## BRIEF
Copy, word for word, the lines of the entries below between the one with "Click the search magnifier icon" and the one with "Given: Click the Analytics feature label", inclusive, and leave out everything else.

——————————

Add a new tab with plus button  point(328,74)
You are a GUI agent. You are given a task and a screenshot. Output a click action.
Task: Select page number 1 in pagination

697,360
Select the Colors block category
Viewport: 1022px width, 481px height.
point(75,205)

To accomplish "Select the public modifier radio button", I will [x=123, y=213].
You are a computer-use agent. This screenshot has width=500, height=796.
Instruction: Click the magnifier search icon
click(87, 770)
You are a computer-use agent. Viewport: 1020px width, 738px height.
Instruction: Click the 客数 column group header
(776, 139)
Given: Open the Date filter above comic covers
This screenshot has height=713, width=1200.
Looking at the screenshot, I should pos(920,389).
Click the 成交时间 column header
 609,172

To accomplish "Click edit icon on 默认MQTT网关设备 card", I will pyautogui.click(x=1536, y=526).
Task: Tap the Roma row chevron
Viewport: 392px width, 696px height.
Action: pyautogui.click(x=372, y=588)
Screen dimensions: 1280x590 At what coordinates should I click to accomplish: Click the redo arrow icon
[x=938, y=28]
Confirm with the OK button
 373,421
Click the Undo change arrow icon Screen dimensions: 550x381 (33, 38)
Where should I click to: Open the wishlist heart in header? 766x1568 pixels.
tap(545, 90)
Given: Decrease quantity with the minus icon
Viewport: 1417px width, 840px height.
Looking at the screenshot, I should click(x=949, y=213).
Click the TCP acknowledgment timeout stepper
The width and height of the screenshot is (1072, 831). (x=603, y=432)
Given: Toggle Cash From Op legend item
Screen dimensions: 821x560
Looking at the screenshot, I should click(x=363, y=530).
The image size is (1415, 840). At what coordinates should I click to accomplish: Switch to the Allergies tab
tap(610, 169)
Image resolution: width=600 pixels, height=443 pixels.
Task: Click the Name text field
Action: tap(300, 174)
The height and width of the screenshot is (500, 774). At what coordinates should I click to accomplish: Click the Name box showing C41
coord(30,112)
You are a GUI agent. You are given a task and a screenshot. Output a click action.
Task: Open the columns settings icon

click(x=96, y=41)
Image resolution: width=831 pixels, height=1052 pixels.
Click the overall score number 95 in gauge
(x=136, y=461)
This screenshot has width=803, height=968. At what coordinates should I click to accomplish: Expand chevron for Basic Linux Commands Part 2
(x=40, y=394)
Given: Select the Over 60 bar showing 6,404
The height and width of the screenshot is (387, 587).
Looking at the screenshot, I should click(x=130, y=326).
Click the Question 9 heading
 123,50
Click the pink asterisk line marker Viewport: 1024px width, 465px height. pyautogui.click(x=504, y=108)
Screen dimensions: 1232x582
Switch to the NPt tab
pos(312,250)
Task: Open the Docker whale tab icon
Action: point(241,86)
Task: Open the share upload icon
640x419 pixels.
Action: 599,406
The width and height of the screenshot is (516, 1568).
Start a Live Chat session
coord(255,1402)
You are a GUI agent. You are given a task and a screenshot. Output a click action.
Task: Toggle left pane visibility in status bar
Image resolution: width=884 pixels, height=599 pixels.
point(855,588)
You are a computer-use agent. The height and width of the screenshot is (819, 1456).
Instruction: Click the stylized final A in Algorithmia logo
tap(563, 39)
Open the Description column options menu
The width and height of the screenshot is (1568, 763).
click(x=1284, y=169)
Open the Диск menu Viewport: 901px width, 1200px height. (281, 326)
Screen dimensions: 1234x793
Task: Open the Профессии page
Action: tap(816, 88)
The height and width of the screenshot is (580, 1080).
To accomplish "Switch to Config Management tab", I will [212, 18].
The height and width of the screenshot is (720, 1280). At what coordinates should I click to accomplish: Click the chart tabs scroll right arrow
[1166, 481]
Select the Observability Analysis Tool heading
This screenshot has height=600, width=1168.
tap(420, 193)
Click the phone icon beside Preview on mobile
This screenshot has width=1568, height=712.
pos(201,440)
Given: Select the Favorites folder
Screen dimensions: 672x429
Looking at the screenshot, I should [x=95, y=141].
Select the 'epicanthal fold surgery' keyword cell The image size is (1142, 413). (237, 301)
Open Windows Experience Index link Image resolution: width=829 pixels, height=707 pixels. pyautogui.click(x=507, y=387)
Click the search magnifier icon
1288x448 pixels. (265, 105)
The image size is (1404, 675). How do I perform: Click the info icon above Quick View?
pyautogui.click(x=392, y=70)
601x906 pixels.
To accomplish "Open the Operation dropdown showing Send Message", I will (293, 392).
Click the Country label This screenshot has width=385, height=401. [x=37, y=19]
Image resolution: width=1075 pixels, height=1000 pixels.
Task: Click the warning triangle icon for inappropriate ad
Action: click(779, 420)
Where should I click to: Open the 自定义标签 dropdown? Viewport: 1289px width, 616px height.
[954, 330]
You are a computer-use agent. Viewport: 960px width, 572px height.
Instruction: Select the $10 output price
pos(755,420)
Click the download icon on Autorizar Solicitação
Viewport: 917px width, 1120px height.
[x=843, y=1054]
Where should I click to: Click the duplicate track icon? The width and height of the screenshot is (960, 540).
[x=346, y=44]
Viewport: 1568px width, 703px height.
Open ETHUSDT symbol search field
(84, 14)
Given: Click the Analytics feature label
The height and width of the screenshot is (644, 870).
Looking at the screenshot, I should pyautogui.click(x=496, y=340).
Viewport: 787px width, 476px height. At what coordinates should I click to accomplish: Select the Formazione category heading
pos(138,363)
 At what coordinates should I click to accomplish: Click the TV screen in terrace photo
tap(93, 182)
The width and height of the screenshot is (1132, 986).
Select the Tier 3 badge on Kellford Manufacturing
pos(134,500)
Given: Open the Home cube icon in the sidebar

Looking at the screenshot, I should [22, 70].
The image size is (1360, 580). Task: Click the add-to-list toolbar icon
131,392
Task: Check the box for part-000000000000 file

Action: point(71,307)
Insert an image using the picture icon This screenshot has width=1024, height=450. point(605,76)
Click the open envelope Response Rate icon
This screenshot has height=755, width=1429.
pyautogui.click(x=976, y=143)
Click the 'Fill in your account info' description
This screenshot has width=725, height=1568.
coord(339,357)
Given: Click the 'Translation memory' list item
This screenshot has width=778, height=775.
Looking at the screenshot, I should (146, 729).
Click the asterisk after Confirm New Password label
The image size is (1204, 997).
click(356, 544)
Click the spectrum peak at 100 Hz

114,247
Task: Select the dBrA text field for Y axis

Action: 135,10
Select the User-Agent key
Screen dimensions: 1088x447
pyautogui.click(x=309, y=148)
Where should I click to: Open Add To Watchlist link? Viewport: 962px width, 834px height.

——————————

## ANSWER AREA
Click the search magnifier icon
1288x448 pixels. (265, 105)
The image size is (1404, 675). How do I perform: Click the info icon above Quick View?
pyautogui.click(x=392, y=70)
601x906 pixels.
To accomplish "Open the Operation dropdown showing Send Message", I will (293, 392).
Click the Country label This screenshot has width=385, height=401. [x=37, y=19]
Image resolution: width=1075 pixels, height=1000 pixels.
Task: Click the warning triangle icon for inappropriate ad
Action: click(779, 420)
Where should I click to: Open the 自定义标签 dropdown? Viewport: 1289px width, 616px height.
[954, 330]
You are a computer-use agent. Viewport: 960px width, 572px height.
Instruction: Select the $10 output price
pos(755,420)
Click the download icon on Autorizar Solicitação
Viewport: 917px width, 1120px height.
[x=843, y=1054]
Where should I click to: Click the duplicate track icon? The width and height of the screenshot is (960, 540).
[x=346, y=44]
Viewport: 1568px width, 703px height.
Open ETHUSDT symbol search field
(84, 14)
Given: Click the Analytics feature label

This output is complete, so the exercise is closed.